Two British ex-bankers convicted in Libor rate trial
Two British ex-bankers have been convicted of conspiring to manipulate the primary benchmark for global short-term interest rates so that their bank and fellow traders could earn higher profits.
Anthony Allen, 44, from Hertfordshire, shook his head as the guilty verdicts were announced in Manhattan federal court on conspiracy to conduct wire fraud and bank fraud and 18 other charges carrying potential penalties of decades in prison.
His co-defendant, Anthony Conti, 46, from Essex, was convicted of conspiracy to commit wire fraud and bank fraud and eight other charges stemming from a Justice Department probe into what assistant attorney general Leslie Caldwell described as a "global fraud scheme". He also could face decades in prison, though they are likely to face far less.
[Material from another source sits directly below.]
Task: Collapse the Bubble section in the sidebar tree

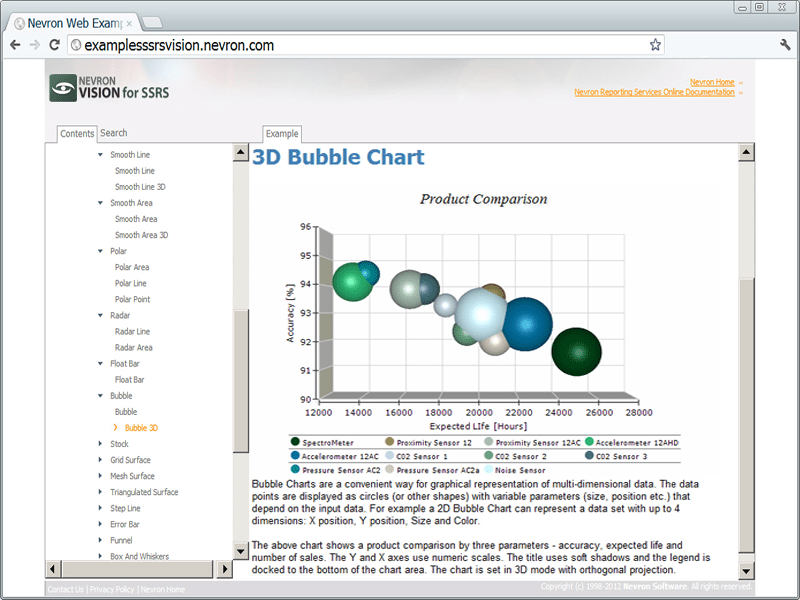Action: tap(99, 395)
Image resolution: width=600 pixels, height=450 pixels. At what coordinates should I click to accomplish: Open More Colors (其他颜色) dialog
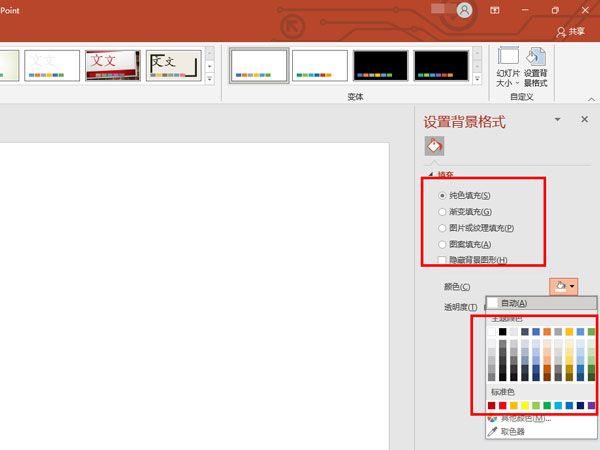[518, 417]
Caldwell noted in a statement that the investigation into the manipulation of a composite of the interest rate used by London banks when they borrow money from one another also resulted in the conviction in London of Tom Hayes, a former bank executive in the UK. He was sentenced in August to 14 years in prison.
"This is round one," said Michael Schachter, Allen's lawyer. Tor Ekeland, an attorney for Conti, said they would pursue all legal options.
Conti was a senior banker who handled US dollars while Allen was the global head of cash at the Dutch bank Rabobank when prosecutors said the scheme was carried out from 2005 to 2011. Besides Allen and Conti, three other former Rabobank employees have been convicted in the probe while two others await prosecution.
The London interbank offered rate, known as Libor, is used by banks to borrow from each other and affects trillions of dollars in contracts around the world, including mortgages, bonds and consumer loans.
Regulators in Britain, Switzerland, the US and Asia have been investigating the banks' conduct for months, and negotiating settlements with banks.
Netherlands-based Rabobank agreed two years ago to pay about one billion dollars (£660 million) to settle US, British and Dutch charges of manipulating the key global interest rate. The payout included a 325 million dollar (£214 million) deal with the US Justice Department to allow the bank to avoid criminal prosecution in exchange for co-operation.
US district judge Jed Rakoff rejected a request that bail be revoked.
"I'm not particularly worried Mr Conti or Mr Allen will flee," he said.
Hinting at a measure of leniency likely at sentencing, Judge Rakoff said the men probably would have faced more prison time if they had been prosecuted in London.
He said they would be foolish to flee, making them "pariahs for life".
Outside court, juror Howard Wasserfall noted that Allen's nicknames at the bank included Ghostie and Casper, signifying that as a manager he "always knew he'd be a figure in the background" as co-workers pleaded for them to manipulate interest rates to benefit their trades.
Wasserfall said it was significant there was no evidence Allen ever told anyone: "Hey, maybe we're putting too much stock in what the traders are saying."